-- DATASET EXCERPTS follows --

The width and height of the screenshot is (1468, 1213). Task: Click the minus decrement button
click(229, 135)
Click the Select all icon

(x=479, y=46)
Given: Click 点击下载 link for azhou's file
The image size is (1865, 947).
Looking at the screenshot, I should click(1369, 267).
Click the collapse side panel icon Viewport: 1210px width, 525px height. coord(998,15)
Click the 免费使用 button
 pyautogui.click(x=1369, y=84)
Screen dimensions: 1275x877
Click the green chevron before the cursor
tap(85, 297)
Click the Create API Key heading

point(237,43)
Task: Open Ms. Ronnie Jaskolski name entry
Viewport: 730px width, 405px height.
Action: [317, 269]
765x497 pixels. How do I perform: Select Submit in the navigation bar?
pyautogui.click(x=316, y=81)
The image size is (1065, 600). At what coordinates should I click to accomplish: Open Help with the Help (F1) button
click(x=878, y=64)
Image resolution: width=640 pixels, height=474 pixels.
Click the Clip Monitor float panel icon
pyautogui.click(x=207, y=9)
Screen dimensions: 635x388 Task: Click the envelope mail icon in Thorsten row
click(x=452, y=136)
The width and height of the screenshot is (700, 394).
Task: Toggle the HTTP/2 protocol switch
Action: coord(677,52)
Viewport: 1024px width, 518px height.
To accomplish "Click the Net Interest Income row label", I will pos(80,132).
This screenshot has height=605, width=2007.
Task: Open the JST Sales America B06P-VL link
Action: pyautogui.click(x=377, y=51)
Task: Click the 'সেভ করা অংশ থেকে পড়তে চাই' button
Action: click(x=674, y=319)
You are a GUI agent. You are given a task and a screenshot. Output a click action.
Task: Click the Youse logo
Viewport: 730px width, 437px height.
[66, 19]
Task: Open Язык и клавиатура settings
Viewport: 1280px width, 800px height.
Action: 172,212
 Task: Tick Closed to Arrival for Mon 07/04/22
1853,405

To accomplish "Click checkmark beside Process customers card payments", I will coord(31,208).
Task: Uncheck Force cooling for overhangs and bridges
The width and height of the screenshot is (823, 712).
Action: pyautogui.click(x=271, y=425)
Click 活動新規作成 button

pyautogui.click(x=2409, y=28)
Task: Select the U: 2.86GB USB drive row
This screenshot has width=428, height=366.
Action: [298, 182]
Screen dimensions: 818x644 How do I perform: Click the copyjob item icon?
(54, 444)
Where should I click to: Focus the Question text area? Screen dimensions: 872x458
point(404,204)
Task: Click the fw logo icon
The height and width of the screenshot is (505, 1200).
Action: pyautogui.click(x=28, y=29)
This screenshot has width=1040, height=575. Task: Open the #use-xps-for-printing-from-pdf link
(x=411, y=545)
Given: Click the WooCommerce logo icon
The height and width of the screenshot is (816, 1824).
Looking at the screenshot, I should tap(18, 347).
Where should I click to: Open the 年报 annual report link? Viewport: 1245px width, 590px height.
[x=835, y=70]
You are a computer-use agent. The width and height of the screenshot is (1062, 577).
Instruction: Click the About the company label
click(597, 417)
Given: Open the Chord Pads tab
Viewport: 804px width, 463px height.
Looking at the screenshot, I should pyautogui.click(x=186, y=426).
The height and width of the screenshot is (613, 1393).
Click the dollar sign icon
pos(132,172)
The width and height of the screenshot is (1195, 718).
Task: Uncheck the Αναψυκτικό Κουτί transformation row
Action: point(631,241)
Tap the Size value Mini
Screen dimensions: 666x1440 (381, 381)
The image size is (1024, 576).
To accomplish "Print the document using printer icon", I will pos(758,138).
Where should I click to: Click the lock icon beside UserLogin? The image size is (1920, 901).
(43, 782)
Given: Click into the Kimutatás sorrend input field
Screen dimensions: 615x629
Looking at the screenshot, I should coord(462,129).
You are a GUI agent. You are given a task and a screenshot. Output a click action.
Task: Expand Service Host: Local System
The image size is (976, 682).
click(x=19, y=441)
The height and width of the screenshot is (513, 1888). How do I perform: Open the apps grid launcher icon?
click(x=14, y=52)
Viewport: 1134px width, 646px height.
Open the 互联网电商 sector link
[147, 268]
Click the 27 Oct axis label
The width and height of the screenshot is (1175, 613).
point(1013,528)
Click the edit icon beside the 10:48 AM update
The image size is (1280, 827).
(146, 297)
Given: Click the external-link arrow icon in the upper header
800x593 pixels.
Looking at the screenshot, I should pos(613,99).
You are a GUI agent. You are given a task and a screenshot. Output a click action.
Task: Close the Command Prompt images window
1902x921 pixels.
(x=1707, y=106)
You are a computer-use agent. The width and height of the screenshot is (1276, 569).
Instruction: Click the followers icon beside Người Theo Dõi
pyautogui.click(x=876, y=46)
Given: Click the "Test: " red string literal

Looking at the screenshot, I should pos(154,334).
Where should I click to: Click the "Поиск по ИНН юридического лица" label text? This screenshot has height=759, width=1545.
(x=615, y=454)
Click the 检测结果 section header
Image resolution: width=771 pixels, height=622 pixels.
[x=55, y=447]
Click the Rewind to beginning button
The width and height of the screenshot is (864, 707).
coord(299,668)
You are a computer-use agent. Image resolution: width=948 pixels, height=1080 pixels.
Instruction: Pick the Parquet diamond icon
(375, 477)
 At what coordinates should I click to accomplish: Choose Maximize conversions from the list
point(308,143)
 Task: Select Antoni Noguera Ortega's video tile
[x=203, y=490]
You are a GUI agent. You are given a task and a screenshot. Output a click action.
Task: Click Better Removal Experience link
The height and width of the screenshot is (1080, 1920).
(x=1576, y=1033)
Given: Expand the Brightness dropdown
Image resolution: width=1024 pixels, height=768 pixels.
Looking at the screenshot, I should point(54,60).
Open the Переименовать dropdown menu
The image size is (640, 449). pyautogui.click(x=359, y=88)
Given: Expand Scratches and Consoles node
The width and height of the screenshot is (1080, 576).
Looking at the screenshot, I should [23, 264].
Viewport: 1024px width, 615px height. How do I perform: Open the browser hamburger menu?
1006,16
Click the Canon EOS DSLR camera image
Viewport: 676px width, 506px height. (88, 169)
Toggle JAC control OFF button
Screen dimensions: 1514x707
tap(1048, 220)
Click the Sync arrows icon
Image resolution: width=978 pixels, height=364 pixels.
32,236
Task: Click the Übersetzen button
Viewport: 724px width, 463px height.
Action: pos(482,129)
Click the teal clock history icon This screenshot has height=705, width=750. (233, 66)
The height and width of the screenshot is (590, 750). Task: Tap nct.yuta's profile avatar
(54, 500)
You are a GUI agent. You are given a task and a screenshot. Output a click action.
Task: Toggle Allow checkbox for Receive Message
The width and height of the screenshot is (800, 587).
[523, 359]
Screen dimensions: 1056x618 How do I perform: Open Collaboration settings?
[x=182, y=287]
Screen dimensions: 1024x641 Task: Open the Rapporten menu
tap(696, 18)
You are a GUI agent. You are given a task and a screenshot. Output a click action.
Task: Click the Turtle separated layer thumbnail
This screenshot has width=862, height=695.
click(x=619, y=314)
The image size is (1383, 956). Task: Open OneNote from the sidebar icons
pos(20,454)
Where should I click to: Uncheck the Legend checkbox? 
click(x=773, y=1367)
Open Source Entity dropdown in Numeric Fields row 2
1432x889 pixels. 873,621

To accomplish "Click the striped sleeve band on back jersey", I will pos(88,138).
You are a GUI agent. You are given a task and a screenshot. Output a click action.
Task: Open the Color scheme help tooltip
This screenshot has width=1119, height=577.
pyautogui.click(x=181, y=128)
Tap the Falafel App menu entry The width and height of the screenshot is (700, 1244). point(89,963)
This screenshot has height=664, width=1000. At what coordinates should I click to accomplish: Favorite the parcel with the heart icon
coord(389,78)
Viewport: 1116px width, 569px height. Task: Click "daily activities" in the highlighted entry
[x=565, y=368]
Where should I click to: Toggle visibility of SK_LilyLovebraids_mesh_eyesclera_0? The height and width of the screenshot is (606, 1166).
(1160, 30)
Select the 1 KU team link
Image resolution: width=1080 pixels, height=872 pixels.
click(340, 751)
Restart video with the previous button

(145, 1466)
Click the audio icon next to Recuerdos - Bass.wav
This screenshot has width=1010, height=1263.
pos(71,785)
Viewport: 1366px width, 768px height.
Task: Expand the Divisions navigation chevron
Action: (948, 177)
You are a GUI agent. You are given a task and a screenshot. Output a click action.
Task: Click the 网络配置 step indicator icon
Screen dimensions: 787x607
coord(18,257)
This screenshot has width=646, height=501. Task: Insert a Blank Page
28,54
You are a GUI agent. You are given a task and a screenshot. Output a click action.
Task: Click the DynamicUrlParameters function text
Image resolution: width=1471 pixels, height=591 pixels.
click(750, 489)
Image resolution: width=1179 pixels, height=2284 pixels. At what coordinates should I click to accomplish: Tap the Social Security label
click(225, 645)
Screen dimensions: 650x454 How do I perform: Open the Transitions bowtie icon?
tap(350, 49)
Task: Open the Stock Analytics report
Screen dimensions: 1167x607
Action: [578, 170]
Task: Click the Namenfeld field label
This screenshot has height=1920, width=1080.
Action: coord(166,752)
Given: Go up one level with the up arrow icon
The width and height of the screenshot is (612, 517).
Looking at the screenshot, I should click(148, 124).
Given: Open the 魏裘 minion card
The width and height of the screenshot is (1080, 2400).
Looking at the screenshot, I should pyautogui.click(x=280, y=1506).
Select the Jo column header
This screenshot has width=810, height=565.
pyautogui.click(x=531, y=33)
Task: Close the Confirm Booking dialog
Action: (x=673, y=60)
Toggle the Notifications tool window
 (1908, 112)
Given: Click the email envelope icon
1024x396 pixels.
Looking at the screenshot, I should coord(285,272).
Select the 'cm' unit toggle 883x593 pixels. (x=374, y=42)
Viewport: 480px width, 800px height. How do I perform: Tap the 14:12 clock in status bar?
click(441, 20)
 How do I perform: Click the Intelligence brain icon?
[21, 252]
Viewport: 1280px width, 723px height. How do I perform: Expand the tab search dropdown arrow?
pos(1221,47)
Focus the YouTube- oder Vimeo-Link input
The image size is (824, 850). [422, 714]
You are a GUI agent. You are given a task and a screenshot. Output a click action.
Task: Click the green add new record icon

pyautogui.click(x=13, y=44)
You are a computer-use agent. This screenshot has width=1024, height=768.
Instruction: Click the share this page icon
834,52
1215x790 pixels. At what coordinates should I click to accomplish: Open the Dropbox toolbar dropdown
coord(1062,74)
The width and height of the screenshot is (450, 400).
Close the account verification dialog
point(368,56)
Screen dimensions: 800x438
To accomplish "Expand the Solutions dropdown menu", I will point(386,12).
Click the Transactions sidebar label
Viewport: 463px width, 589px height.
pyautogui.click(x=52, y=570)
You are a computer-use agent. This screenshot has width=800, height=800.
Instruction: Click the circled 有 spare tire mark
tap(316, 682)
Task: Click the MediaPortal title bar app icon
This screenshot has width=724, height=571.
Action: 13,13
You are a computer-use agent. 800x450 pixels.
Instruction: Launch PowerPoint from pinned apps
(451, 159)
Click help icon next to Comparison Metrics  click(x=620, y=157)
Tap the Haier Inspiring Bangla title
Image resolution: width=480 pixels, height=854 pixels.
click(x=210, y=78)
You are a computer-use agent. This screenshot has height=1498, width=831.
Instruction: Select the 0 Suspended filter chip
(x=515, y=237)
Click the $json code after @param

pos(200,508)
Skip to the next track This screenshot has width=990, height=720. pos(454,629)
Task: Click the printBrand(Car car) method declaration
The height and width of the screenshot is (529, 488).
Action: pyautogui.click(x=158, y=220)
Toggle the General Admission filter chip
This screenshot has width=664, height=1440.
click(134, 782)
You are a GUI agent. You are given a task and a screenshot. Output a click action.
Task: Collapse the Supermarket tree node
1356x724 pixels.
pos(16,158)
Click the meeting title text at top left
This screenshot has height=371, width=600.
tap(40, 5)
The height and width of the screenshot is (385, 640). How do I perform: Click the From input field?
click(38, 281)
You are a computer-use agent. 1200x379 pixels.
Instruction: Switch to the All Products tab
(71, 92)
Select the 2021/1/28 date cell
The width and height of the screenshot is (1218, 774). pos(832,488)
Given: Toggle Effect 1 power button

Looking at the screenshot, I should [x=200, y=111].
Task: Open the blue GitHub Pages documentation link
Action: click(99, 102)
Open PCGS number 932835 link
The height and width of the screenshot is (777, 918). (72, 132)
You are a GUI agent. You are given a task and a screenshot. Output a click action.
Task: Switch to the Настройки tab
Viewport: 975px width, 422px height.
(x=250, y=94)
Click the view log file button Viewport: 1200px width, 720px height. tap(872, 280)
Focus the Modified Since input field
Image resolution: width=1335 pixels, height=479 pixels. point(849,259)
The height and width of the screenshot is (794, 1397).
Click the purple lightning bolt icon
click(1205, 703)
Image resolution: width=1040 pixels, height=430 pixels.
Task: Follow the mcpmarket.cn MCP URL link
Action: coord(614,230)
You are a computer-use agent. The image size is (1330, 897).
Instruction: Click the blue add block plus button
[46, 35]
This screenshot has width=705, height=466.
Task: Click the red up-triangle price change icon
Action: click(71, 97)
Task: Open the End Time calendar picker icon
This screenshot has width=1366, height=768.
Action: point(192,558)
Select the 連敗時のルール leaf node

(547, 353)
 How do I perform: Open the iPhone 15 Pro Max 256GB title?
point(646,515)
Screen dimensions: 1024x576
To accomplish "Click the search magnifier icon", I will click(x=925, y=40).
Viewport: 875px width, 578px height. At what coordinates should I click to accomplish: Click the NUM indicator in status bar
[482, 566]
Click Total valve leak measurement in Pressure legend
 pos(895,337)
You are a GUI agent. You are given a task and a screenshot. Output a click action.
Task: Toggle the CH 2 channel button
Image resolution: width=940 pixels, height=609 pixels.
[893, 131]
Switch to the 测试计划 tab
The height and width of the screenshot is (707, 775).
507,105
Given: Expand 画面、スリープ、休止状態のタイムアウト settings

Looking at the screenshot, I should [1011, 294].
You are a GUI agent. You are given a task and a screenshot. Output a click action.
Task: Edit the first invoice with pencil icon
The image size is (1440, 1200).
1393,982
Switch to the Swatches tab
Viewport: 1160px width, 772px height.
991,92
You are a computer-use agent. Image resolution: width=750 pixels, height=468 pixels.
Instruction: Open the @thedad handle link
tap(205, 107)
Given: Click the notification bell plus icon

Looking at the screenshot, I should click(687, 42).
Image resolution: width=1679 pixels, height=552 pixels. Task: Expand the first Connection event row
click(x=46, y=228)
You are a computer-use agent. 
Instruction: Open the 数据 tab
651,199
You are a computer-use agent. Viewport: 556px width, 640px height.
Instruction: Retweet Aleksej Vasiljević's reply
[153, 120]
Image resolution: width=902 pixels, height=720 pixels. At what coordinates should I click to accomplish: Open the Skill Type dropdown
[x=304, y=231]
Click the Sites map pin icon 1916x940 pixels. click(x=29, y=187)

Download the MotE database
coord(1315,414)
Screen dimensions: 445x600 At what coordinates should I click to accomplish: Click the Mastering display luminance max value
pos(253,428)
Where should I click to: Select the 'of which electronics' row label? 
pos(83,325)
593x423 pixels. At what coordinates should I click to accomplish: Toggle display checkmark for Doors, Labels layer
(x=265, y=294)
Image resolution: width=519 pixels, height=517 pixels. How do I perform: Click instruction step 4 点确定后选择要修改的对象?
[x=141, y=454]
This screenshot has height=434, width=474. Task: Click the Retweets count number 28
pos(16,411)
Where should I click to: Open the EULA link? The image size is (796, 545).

-- DATASET EXCERPTS concluded --

REQUIRED WORK: Write out exactly the lines above from the line with "Screen dimensions: 1024x576" through the line with "Task: Edit the first invoice with pencil icon", both of them included, and leave out all other lines.

SOLUTION:
Screen dimensions: 1024x576
To accomplish "Click the search magnifier icon", I will click(x=925, y=40).
Viewport: 875px width, 578px height. At what coordinates should I click to accomplish: Click the NUM indicator in status bar
[482, 566]
Click Total valve leak measurement in Pressure legend
 pos(895,337)
You are a GUI agent. You are given a task and a screenshot. Output a click action.
Task: Toggle the CH 2 channel button
Image resolution: width=940 pixels, height=609 pixels.
[893, 131]
Switch to the 测试计划 tab
The height and width of the screenshot is (707, 775).
507,105
Given: Expand 画面、スリープ、休止状態のタイムアウト settings

Looking at the screenshot, I should [1011, 294].
You are a GUI agent. You are given a task and a screenshot. Output a click action.
Task: Edit the first invoice with pencil icon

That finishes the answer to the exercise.